For some, however, the $1.9 billion Obama proposed is not enough. Rep. Christopher Smith, R-N.J., lamented the president's larger move away from providing money for global health, as the budget released yesterday called for cuts to such programs.

"In the face of the waves of infectious disease epidemics in recent years, including multidrug resistant tuberculosis, West Nile virus, Ebola and now Zika, the administration's habitual disregard of the increasing danger from infectious diseases is simply inexplicable," Smith said at the hearing.

Smith added that he was "very optimistic" Congress could reach an agreement on legislation that would pour money into research of tropical diseases, even beyond Zika.

Alongside initiatives to control mosquito populations, federal agencies have also ramped up efforts to begin production of a Zika vaccine and reliable test, according to testimony from Anthony Fauci, director of the National Institutes of Allergy and Infectious Diseases.

Fauci is optimistic a Zika vaccine could vault the required procedural hurdles by the end of 2017 - "rocket speed" for a vaccine, he said.

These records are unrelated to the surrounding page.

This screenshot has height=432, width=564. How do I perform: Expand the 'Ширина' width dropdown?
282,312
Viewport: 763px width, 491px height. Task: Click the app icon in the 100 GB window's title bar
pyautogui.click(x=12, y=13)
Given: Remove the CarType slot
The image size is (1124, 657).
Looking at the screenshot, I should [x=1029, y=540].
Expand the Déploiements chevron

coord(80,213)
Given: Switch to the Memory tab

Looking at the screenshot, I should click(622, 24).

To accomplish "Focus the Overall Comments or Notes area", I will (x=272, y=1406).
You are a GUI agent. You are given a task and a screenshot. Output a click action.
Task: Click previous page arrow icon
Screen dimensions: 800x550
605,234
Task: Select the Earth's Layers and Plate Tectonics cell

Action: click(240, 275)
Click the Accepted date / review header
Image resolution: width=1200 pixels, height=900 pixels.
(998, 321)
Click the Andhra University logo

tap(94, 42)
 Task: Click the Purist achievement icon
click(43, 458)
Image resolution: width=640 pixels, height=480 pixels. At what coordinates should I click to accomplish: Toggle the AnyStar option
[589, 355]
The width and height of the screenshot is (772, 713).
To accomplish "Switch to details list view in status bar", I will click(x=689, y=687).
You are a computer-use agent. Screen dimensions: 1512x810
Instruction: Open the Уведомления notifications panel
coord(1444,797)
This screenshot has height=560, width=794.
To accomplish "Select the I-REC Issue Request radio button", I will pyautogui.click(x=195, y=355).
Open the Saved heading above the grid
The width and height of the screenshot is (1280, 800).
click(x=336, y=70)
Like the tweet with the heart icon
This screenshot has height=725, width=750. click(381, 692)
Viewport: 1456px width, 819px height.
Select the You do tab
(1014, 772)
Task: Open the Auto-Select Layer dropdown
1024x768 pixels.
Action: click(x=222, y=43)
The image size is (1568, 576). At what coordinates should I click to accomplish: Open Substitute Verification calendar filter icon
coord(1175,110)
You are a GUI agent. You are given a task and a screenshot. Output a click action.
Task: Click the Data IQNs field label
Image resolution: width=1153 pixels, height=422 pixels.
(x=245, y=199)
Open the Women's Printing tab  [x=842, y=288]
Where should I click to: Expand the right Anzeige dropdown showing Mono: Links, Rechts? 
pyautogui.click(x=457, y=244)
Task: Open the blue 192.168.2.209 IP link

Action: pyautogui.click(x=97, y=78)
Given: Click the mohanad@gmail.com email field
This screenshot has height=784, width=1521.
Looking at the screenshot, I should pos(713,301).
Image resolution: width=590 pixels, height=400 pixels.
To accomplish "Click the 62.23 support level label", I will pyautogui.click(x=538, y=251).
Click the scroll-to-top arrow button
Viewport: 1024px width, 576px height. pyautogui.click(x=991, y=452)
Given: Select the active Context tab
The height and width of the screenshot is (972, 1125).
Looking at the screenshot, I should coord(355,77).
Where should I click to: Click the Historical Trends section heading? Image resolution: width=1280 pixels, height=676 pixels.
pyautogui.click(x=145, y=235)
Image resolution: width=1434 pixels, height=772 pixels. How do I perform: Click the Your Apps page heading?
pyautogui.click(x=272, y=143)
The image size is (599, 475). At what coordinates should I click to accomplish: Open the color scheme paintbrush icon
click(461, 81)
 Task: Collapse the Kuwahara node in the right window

Fauci cautioned, however, that this accelerated timeline could be in jeopardy if the outbreak unexpectedly stops, as happened with Ebola last year.

Even if the outbreaks persist, and the vaccine gets quicker-than-usual approval, roadblocks could still arise if the government is not able to find a pharmaceutical company to produce the vaccine, Fauci said.

Such a setback occurred when looking for a vaccine for West Nile virus, as no company saw the vaccine as profitable enough to move forward with.

"That is frustrating for us because we think in terms of what's good for the public health, the global health, and sometimes when you get involved in things that are profit developing, that comes in and gets in the way of that," Fauci said.

Rep. Daniel Donovan, R-N.Y., quipped we should feel "blessed that there is profit in the Zika virus," drawing laughs from those in the hearing room.

While Rep. Curt Clawson, R-Fla., floated the idea of legislation to encourage pharmaceutical companies to team up with the government on vaccine production, Fauci said preliminary talks with the companies has indicated they would be willing to help on a Zika virus cure.